“Jesus knew that they wanted to ask Him…” (John 16:19). The disciples’ heads were full of questions. They had heard some quite extraordinary things: Jesus was returning to the Father, the world was going to hate them, the Spirit of Truth was coming to enlighten them, etc. They had way too much to process, and I’m sure they were in complete agreement with Jesus when He said: “I have yet many things to say to you, but you cannot bear them now” (16:12).
They did ask Jesus one question, which He answered in his own mysterious way, Himself admitting that He spoke “in figures.” Then, still not quite understanding, but with a bit of false bravado, they exclaimed: “Now we know that You know all things, and there is no need for anyone to question You!” That they didn’t get it was clear from Jesus’ immediate prediction that in his hour of need they would all desert Him.
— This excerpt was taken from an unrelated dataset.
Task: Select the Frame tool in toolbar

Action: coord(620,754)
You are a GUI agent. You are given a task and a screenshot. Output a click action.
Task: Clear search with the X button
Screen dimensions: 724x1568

But the disciples were right about one thing: He does know all things and there is no need to question Him. Not that it’s wrong to question God; He’s quite understanding and indulgent with our gropings and perplexities. But if we do decide to question God, there are two other things that need to be done: 1) Wait long enough to receive an answer, and/or 2) Realize that even though He has much to tell us, we cannot bear it now. The latter is the one we’ll most often have to accept.
In C.S. Lewis’ marvelous paradisal novel, Perelandra, the embattled hero asks a question of a great Angel about some deep mystery, only to receive the reply that there was no “holding-place” in his limited mind for the answer. He did eventually receive a flash of insight concerning the Great Dance, that intricately interwoven tapestry—or fabulously, minutely interconnected glorious grid—of God’s providential design for all times, places, persons, and things, from galaxies to grains of dust, but it was so overwhelmingly brilliant, wondrous, and mind-exploding that he could barely grasp enough even to begin to adequately articulate it. But the thing to hold on to for now is that there is a plan (or countless interdependent ones), there are answers, and God is the Master of the universe and of our own individual destinies.
We have to realize that we’re just not ready or able to receive all there is to know about the divine mysteries, or even those of the material cosmos and our own souls. There will always be questions, and sometimes we frustrate ourselves needlessly. We have to get beyond the questions, or beyond the need to constantly ask questions, especially if we do it in an over-curious, impatient, or arrogant manner. But to go beyond the questions is not necessarily to go to the place of answers—it is to go to the place of confidence in Christ, “in whom are hidden all the treasures of wisdom and knowledge” (Colossians 2:3). Just knowing that there is a design, a plan, worked out from time immemorial by a loving God, should ease our anxious uncertainties about all the vicissitudes of life and the threats to our fragile security. We’re not cut adrift, we’re not accidental, we’re not unknown or forgotten, we’re not random chunks of evolved protoplasm milling about a spinning orb of rock and water, heading towards an ultimate and meaningless dissolution.
Jesus said that the Spirit of Truth would teach us all things. He said that so that in Him we might have peace (John 16:33). Trust in Him; wait for the Promise of the Father. Move beyond the questions. Don’t fret over what you don’t understand. After all, we’re in the hands of Angels, those bright and glorious “ministering spirits sent forth…for the sake of those who are to obtain salvation” (Hebrews 1:14). If we don’t have holding-places in our minds for all the mysteries, let’s at least hold in our hearts some trust in that ineffably transcendent yet intimately personal God, who loved us enough to give us a unique place in his marvelous design.